* BEGIN DATA ENTRIES *
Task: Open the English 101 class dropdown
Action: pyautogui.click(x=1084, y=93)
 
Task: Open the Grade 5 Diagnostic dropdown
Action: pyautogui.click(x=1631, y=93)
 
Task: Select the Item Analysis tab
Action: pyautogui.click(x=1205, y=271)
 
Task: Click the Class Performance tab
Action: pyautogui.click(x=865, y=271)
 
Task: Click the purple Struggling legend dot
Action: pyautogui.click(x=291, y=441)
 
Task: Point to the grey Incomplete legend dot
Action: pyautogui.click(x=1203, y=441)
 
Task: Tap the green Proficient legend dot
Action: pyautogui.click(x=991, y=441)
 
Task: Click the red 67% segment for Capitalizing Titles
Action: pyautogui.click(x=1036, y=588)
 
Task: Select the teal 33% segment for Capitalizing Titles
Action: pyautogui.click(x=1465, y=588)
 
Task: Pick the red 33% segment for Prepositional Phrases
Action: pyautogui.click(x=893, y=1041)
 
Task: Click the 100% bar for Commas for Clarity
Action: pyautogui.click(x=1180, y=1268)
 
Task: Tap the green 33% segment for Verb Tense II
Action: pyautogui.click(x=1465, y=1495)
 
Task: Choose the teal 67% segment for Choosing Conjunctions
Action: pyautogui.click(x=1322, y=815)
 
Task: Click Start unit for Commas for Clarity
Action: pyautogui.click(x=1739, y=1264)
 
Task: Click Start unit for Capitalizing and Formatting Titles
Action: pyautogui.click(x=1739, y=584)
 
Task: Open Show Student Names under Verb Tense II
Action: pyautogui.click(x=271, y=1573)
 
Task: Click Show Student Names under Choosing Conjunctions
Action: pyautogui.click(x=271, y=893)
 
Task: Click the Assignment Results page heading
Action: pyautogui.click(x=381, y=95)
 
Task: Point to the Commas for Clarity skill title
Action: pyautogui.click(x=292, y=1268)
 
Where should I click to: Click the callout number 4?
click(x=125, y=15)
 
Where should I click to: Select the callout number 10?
* END DATA ENTRIES *
--- TASK DESCRIPTION ---
Add 119 to every coordinate in the answers, then write out everything from the line that contains "Task: Click the 100%" down to the end of the rows, with the requests included. Leave out every row above that line.

--- EXERCISE RESULT ---
Task: Click the 100% bar for Commas for Clarity
Action: pyautogui.click(x=1299, y=1387)
 
Task: Tap the green 33% segment for Verb Tense II
Action: pyautogui.click(x=1584, y=1614)
 
Task: Choose the teal 67% segment for Choosing Conjunctions
Action: pyautogui.click(x=1441, y=934)
 
Task: Click Start unit for Commas for Clarity
Action: pyautogui.click(x=1858, y=1383)
 
Task: Click Start unit for Capitalizing and Formatting Titles
Action: pyautogui.click(x=1858, y=703)
 
Task: Open Show Student Names under Verb Tense II
Action: pyautogui.click(x=390, y=1692)
 
Task: Click Show Student Names under Choosing Conjunctions
Action: pyautogui.click(x=390, y=1012)
 
Task: Click the Assignment Results page heading
Action: pyautogui.click(x=500, y=214)
 
Task: Point to the Commas for Clarity skill title
Action: pyautogui.click(x=411, y=1387)
 
Where should I click to: Click the callout number 4?
click(x=244, y=134)
 
Where should I click to: Select the callout number 10?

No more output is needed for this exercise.